Profile Store Service
Basic Usage
With the service up and running, you can call the API endpoints and manipulate the used Profile Store as desired. To list all existing profiles with Python's requests library, run:
import requests
response = requests.get(
url = "http://localhost:8000/v0/profile/list"
)
print(response.content)
To write Profiles, you'll need to have a whylogs' DatasetProfileView
object, and then post to the store Write endpoint, like the following:
import whylogs as why
profile_view = why.log(df).view()
response = requests.post(
url = "http://localhost:8000/v0/profile/write",
files = {"profile": profile_view.serialize()},
params = {"dataset_id": "my_profile"}
)
print(response.content)
In order to get a written DatasetProfileView
object, you will need to call the v0/profile/get
endpoint, and pass
the dataset_id
, the start_date
and end_date
for the Store to make the query. In case you want the all-time
merged DatasetProfileView
, you can also pass only the dataset_id
as the argument. For both queries, the profile
will come as a binary string, so you can use whylogs' API to deserialize it back into an object, like the following
example demonstrates:
url_get = 'http://localhost:8000/v0/profile/get'
# 1. Query Profile by name
resp = requests.get(url=url_get, params={"dataset_id": "my_profile"})

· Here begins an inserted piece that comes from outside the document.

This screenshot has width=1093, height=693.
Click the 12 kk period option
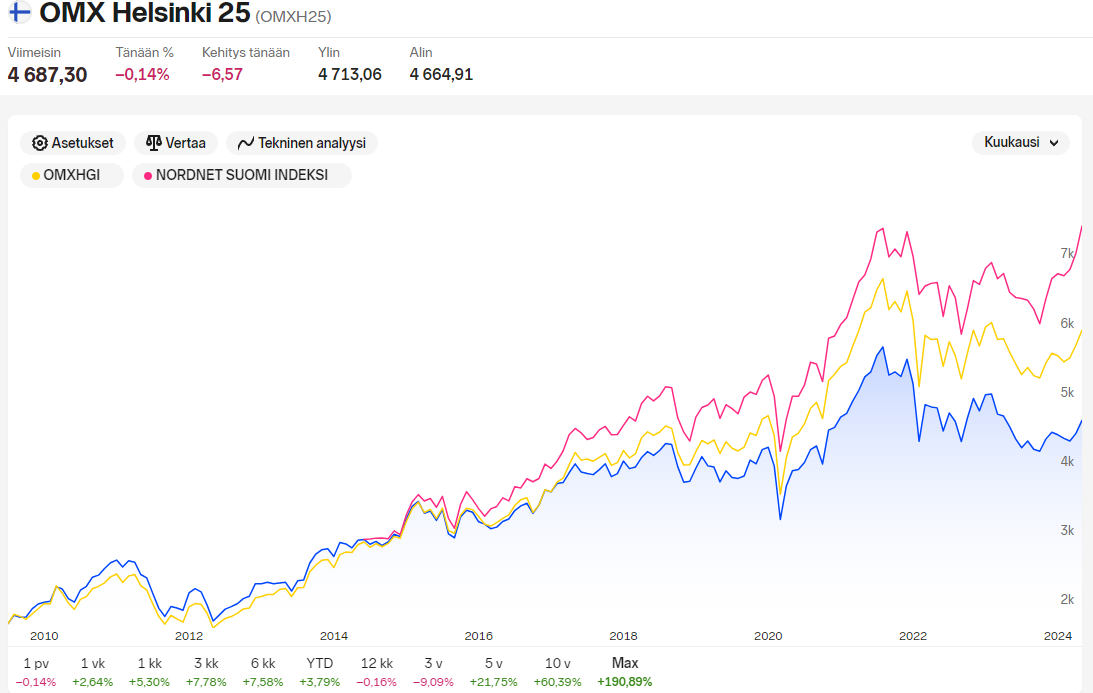point(376,671)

print(DatasetProfileView.deserialize(resp.content).to_pandas())
# 2. Query Profile by date range
start_date_ts = (datetime.utcnow() - timedelta(days=7)).timestamp()
end_date_ts = datetime.utcnow().timestamp()
resp_with_dates = requests.get(url=url_get, params={
"dataset_id": "my_profile",
"start_date": int(start_date_ts),
"end_date": int(end_date_ts)
}
)
print(DatasetProfileView.deserialize(resp_with_dates.content).to_pandas())
# 3. Query the profile from a single date - today
start_date_ts = datetime.utcnow().timestamp()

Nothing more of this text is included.